Sie fliegen. Sie fliegen, sie fliegen Mutter, oh wie sie fliegen. Mein Herz krampft und speit und spuckt noch immer, immer weiter. Voller Zorn, Wut und Weltschmerz. Ganz ohne Ziel. Zerstörend, vernichtend, beissend und stechend. Umkreisen sie kreischend, die ganze Welt. Bald ist alles begraben unter Heerschaaren von Henkern. Und nicht einmal den Himmel kann ihnen noch trotzen.

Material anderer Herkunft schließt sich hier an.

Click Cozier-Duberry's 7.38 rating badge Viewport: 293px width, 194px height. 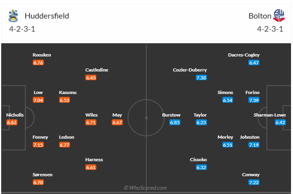tap(201, 77)
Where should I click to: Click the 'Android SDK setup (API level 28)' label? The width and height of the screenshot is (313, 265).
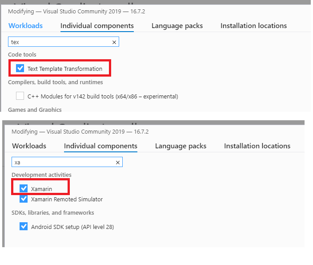click(x=72, y=227)
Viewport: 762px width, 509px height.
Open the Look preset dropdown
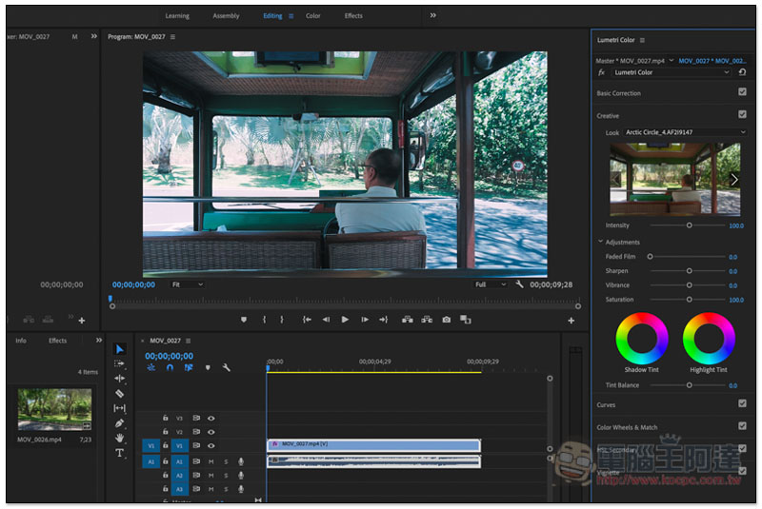[684, 132]

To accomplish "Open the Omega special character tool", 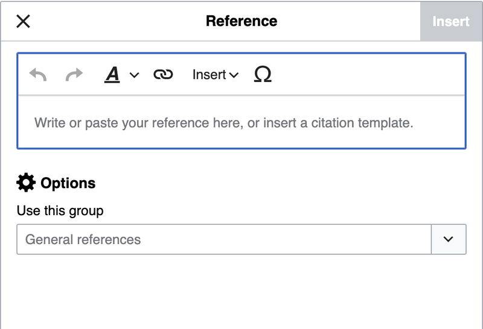I will (x=263, y=75).
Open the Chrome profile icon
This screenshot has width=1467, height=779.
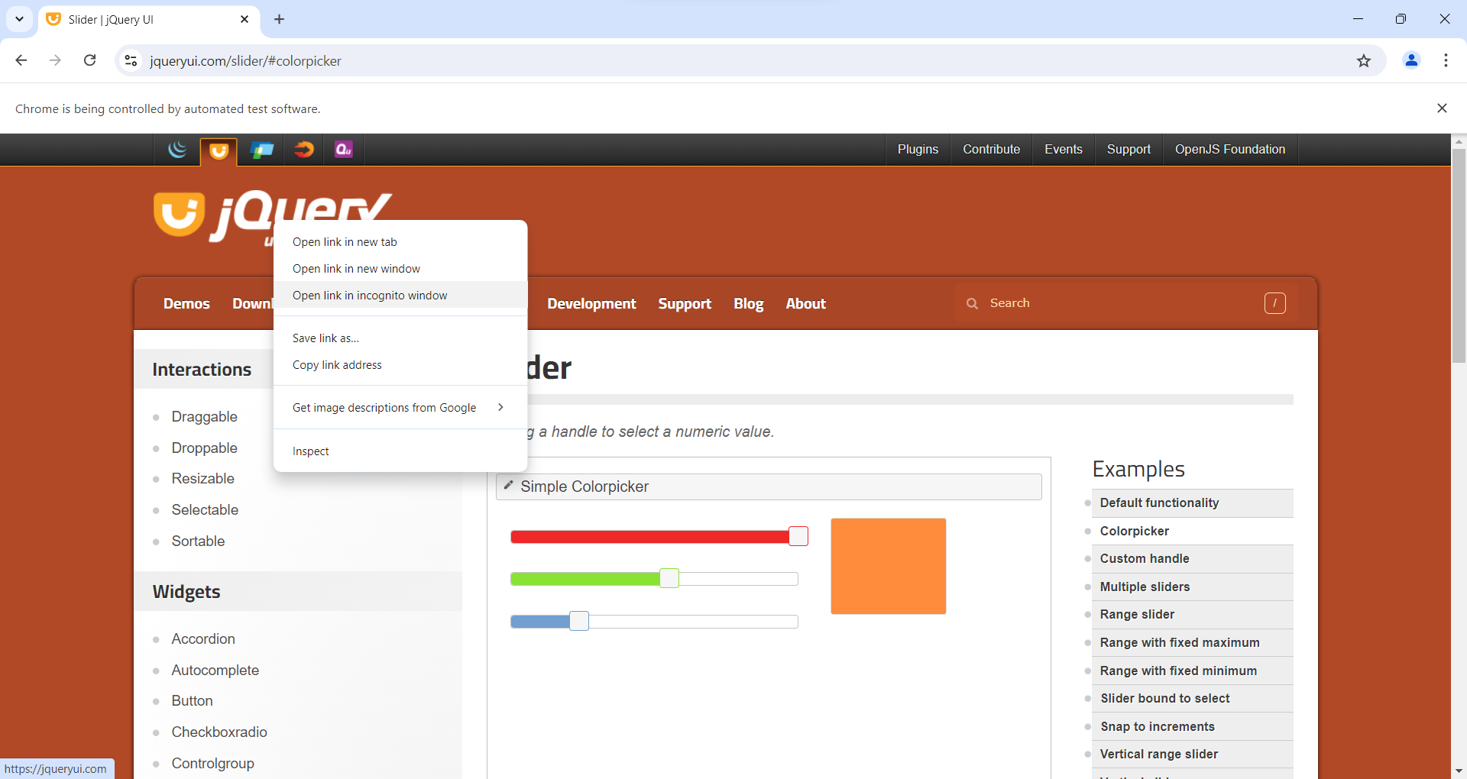click(x=1411, y=60)
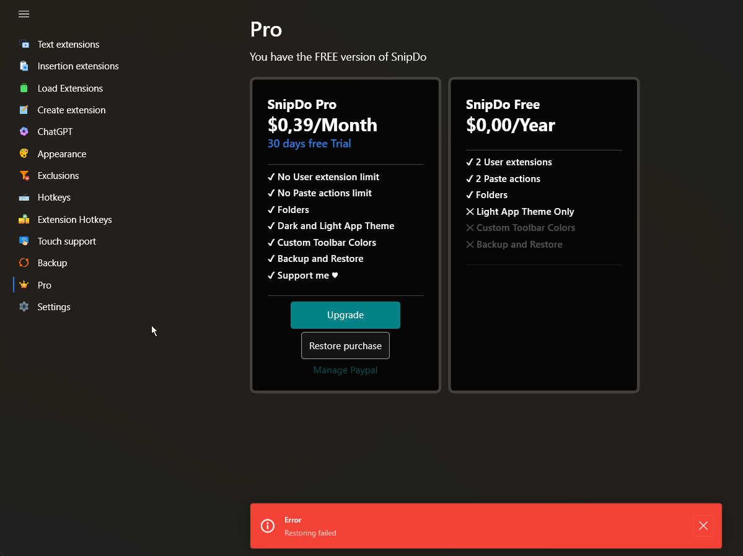Open Extension Hotkeys settings

point(75,219)
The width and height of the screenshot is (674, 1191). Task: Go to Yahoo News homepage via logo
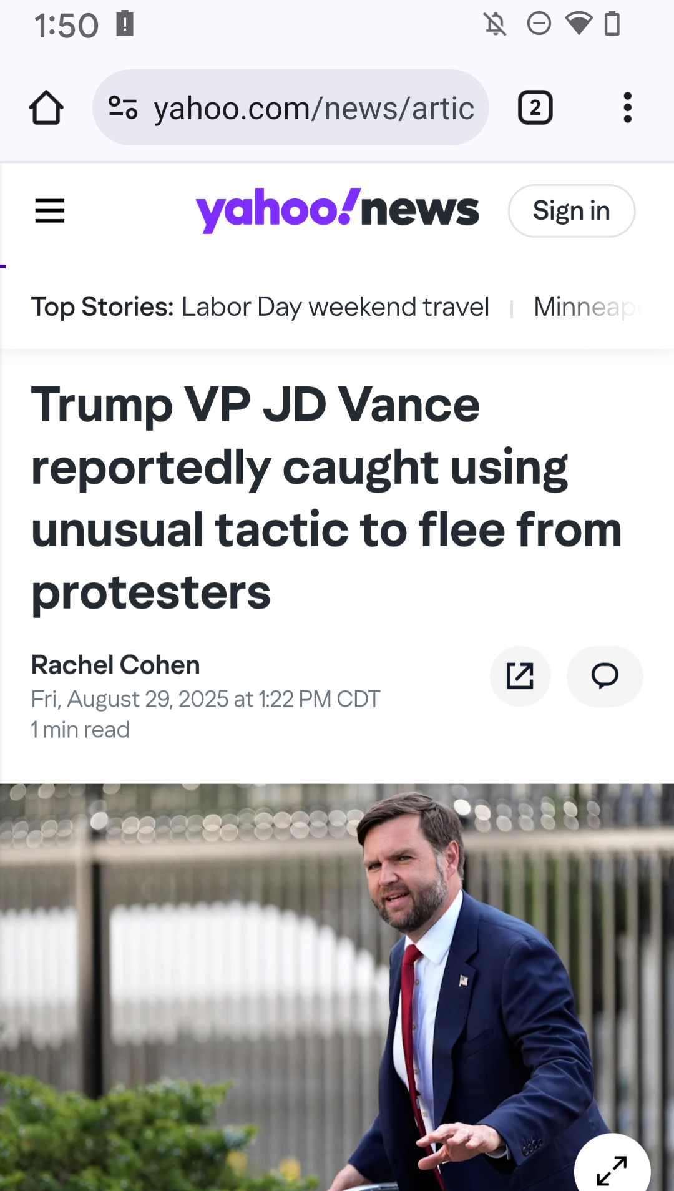337,210
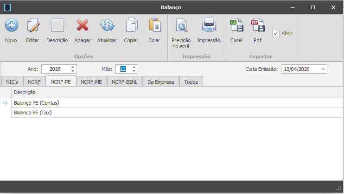Viewport: 344px width, 194px height.
Task: Open Previsão no ecrã print preview
Action: 181,25
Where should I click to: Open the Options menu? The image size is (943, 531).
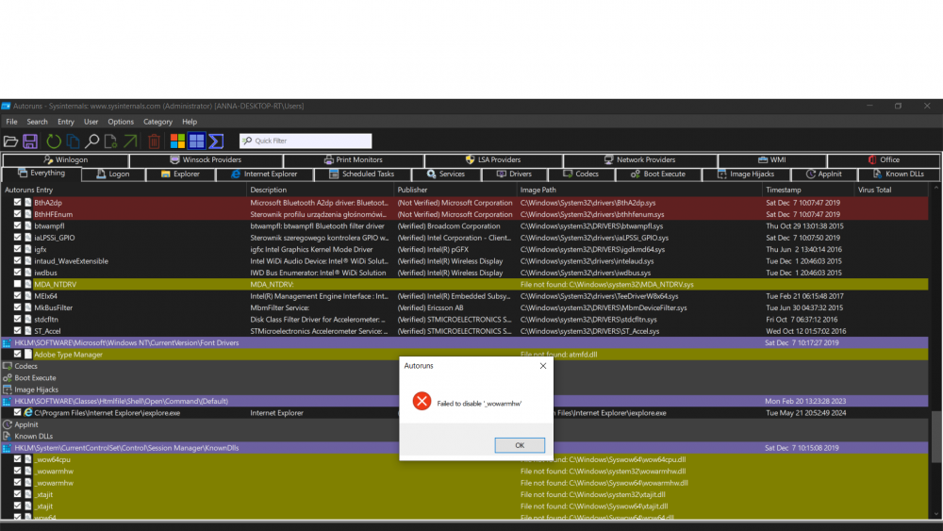click(x=121, y=122)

Sie haben endlich einfach alles, totgestochen.

Stiller Planet. So still, so still. Satelliten im Orbit umkreisen ihn, sinnlos geworden. Für einen- und viele tausend Tage.

Ich falte mein Herz und dann das Loch in meiner Brust vorsichtig wieder zu. Heile die Wunde, mit meinem linken Zeigefinger und der göttlichen Hilfe aller Propheten, aller Religionen. Nicht mal eine Narbe, ist zu sehen. Ich denke mir, fein, und sie stimmen mir zu.

Es ist Winter. Alle Bienen, Wespen und Hornissen sind erfroren. Und ich treffe mich endlich wieder, mit neuen Menschen, überall auf der Welt. Es wird immer neue Menschen geben. Sie lachen, ich grinse. Mein Herz schlägt.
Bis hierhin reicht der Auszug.